With environmentally friendly paper currently being priced at a premium in Brunei, the use of it is not so widespread, she admitted, which is a bit of an issue.

Singaporean-based Mark Cheng, the company's director who last visited Brunei as a speaker at this year's National Environment Conference, said he is back to market the sugarcane waste paper, which, he said, is "even more environmentally friendly than wood paper".

The recycled plant fibre paper also uses 20 per cent Forest Stewardship Council (FSC) sourced wood fibre, he added. FSC, he explained, is sourced from wood forests which are sustainably raised according to the council's regulations and certification for forest management. However, Cheng is hoping to cut out the use of wood fibre; hence Green Prints' sugarcane waste paper venture.

The paper is manufactured in India, Vietnam and Latin America, he said, and is endorsed by a number of environmental organisations including the World Wildlife Fund (WWF).

"It's a waste product actually, when you extract sugar (from the sugar cane) ... usually the environmentally friendly range is made from recycled paper, or from sustainable sources like the FSC," he said.

"We're coming across as providing the cheapest green solution in Brunei possible.
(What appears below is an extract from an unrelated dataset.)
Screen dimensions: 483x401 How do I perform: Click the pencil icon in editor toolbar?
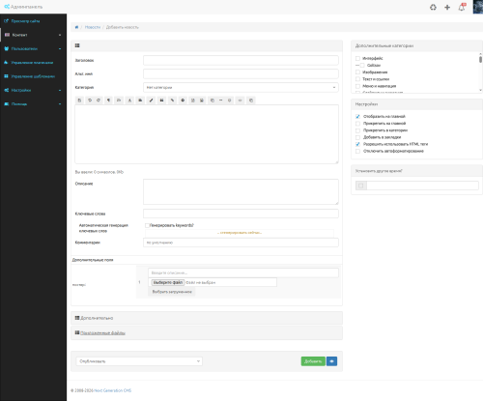coord(151,100)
So this paper is actually selling in the market comparatively with the normal grade, not so environmentally friendly paper," Cheng added.

While negotiations are still ongoing to determine the retail price, Fatin said that it will be below B$5 (S$5) per 500 sheet ream of A4 paper, which will be comparative to the typical retail price for standard paper sizes at around B$4.90 from paper suppliers.

Fatin also said that FSC paper currently retails at close to B$5 per ream. "It's expensive compared to the other normal brands sold," she said.

In his opinion, Mark said that the FSC paper is still not the best solution to being environmentally friendly as it is still using wood resources, whilst the sugarcane waste paper is produced from waste materials in the processing of the crop.

Cane Fields is currently retailing in the Indonesian, Indian and Singapore markets, said Cheng, who hopes Brunei will be the next market to accept the product. At present, Green Prints has scheduled meetings with a number of potential clients such as banks, schools and the Heart of Borneo organisation. Cheng added that some companies "have expressed sole distributorship" and the company is keen to explore that option.

Green Prints is also looking to explore opportunities in the printing industry such as the use of "green inks" manufactured from natural resources like soya, he said.